Media vida en el asfalto y media vida en esta tierra. Recuerdo ahora como persiste en mí, tenaz, la voluntad de guardar con cierto secreto el nombre del refugio que me vio crecer y que ha sabido curar el llanto, lamer heridas y dejarme seguir más allá de su horizonte. Mis raíces se extienden desde el Concejo de El Franco al de Tapia. Y justo al decir esto comienzan a invadirme los recuerdos. Mis abuelos dividen dicha querencia desde El Valle hasta A Roda, estableciendo una especie de triángulo perfecto (o así lo imagino yo en mi mente) que me conduce a Sueiro, el nombre mágico.
Mi abuelo Manuel, oriundo de El Valle, conocido cazador y pescador (y me vienen lobos a la memoria y cuentos imborrables...), cuya familia recuerdo siempre bailando y tocando el acordeón: Ramiro, Servanda, Julia… Hijos todos ellos de “bolo”, familia directa de Mediaoreya, el famoso gaitero y violinista que un día descubrí de la mano de Xosé Miguel “Tapia” y su libro “Xa chegan os Quirotelvos”. De mi abuelo recuerdos sus historias, de donde rescato mi absoluta fascinación por la narración oral, sus historias de la guerra, la caza, sus vivencias, y algunas frases que nunca olvidaré: “para vivir es necesario ver, oír y callar”. Y la frase que siempre decía mi madre sobre “bolo” y más tarde he visto repetirse una y otra vez en todos y cada uno de sus miembros: “non podo escuitar música sin bailar porque se me levantan as pernas”. Quizá explique esto esta tendencia natural a la inquietud que siempre me ha llevado a un balanceo constante de actividades, disciplinas artísticas y movimiento perpetuo, no sólo mi pasión por la palabra y escritura –movimiento constante-, también por el baile que abandoné a cierta edad y la música que aún hoy me acompaña (esa búsqueda constante de mestizaje entre palabra y música).
De mi abuela recuerdo su manera de cantar, una mezcla de canción popular y flamenco, algo que a mí siempre me pareció un bálsamo, también su manía constante por conocer si el tejido de la ropa era realmente apropiado o la calidad de éste.
Recuerdo el último bastón de mi abuelo, su perro siempre a su vera y ese acordeón rojo que pocos meses antes de morir se empeñó firmemente en comprar y tocar.
De mis abuelos paternos apenas guardo recuerdos, desaparecieron de mi vida demasiado pronto, como todo tesoro. Recuerdo llegar al Cabillón, la casa pequeña y mi abuela dulce, serena, un ejemplo de mujer. Mantengo vivo el recuerdo de echar de menos unos recuerdos que la vida nos arrebató antes de crearlos.

Problema A. Según el fragmento sobre los abuelos, ¿cómo se llama el lugar al que el narrador recuerda llegar para ver a su abuela paterna?
Problema B. Transcribe, por favor, el fragmento sobre los abuelos entre "Recuerdo el último" y "antes de crearlos.", ambos incluidos.

Registros de datos.

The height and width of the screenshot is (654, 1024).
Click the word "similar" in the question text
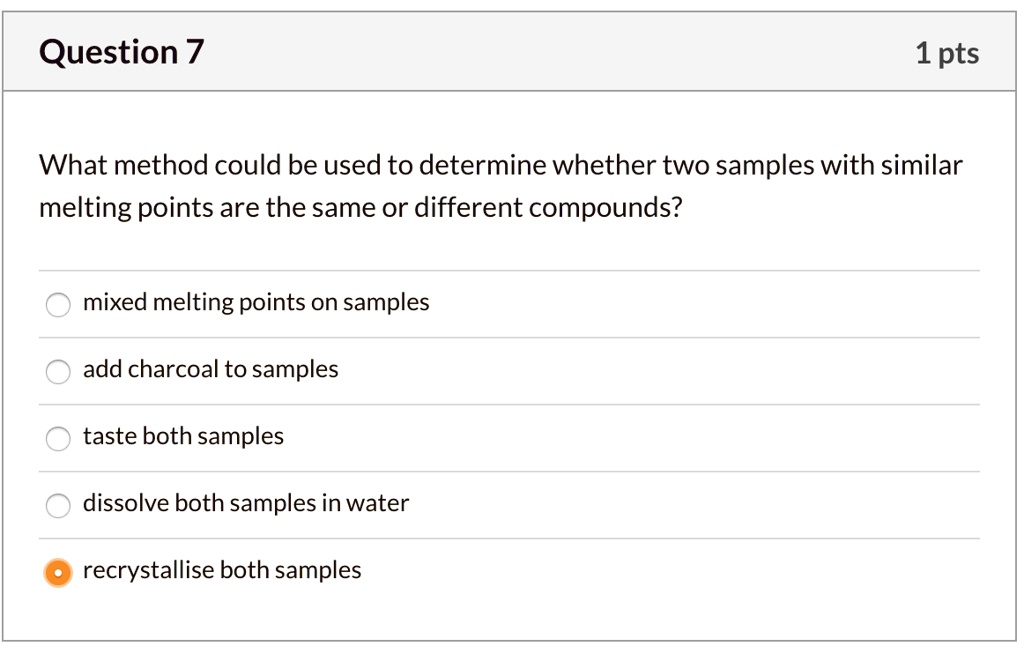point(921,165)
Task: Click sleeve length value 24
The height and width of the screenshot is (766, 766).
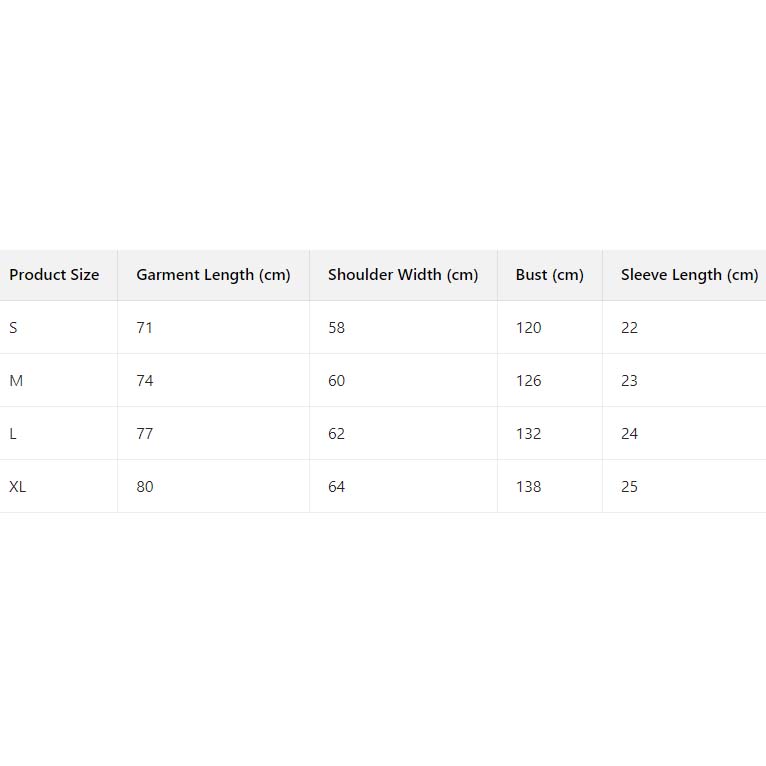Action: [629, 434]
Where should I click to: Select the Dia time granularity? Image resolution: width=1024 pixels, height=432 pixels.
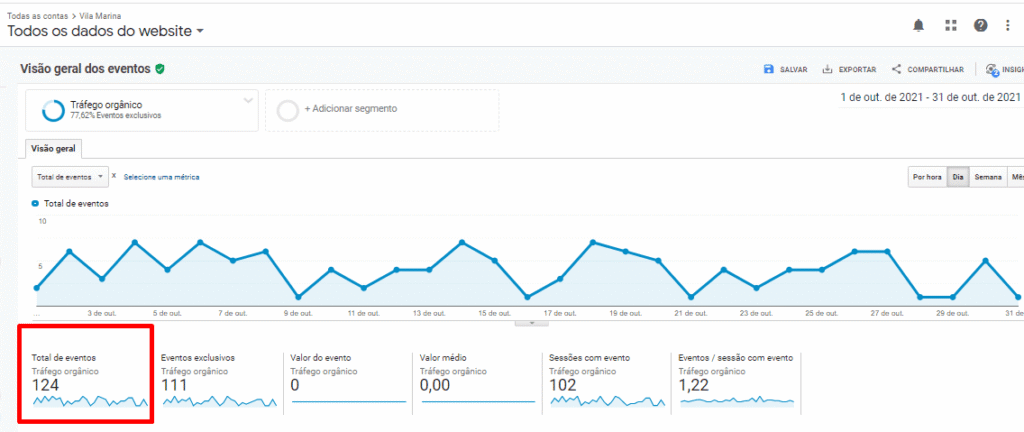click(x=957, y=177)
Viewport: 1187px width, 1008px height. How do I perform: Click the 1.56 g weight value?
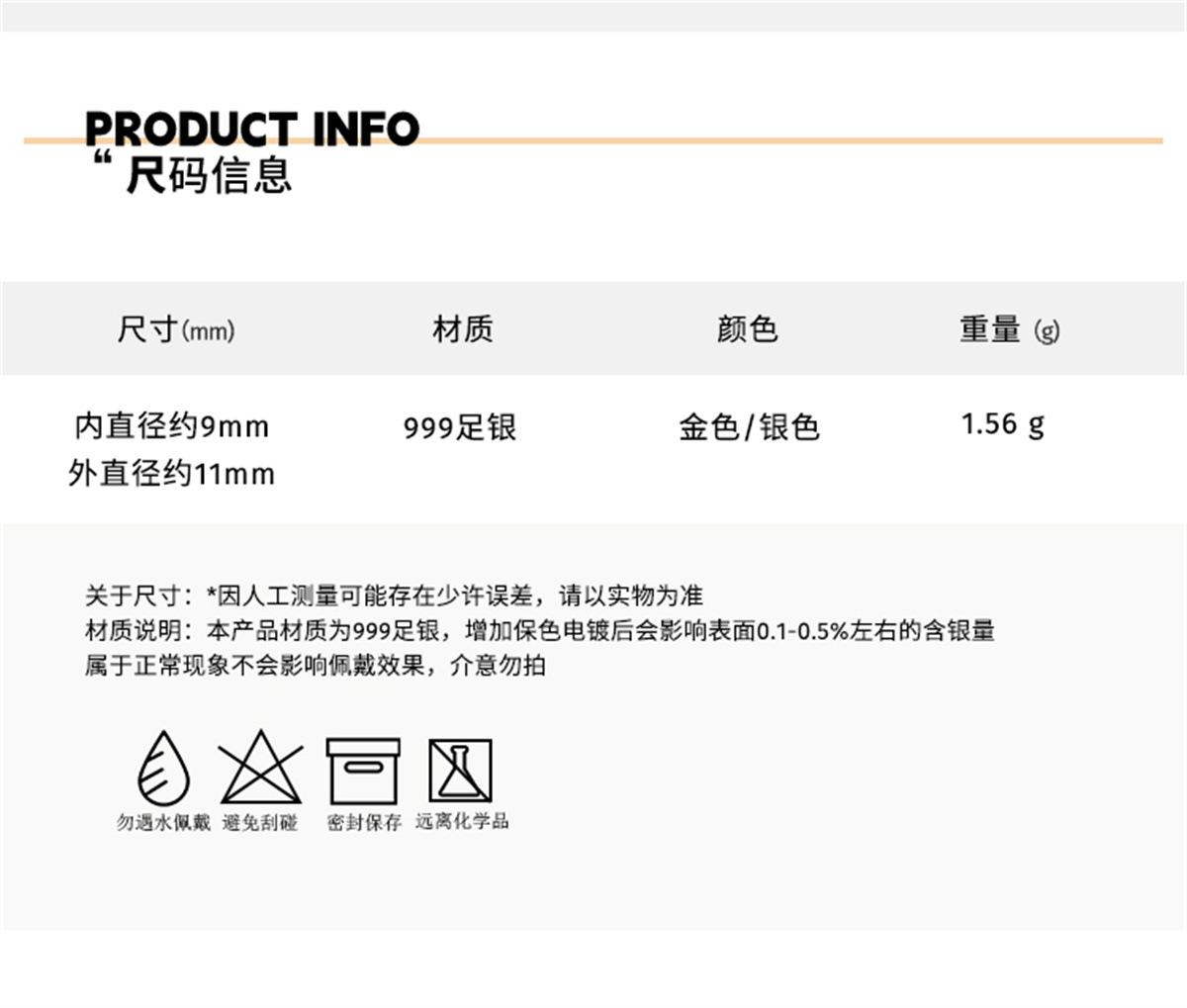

Respuesta completa A. El Cabillón.

Respuesta completa B.
Recuerdo el último bastón de mi abuelo, su perro siempre a su vera y ese acordeón rojo que pocos meses antes de morir se empeñó firmemente en comprar y tocar.
De mis abuelos paternos apenas guardo recuerdos, desaparecieron de mi vida demasiado pronto, como todo tesoro. Recuerdo llegar al Cabillón, la casa pequeña y mi abuela dulce, serena, un ejemplo de mujer. Mantengo vivo el recuerdo de echar de menos unos recuerdos que la vida nos arrebató antes de crearlos.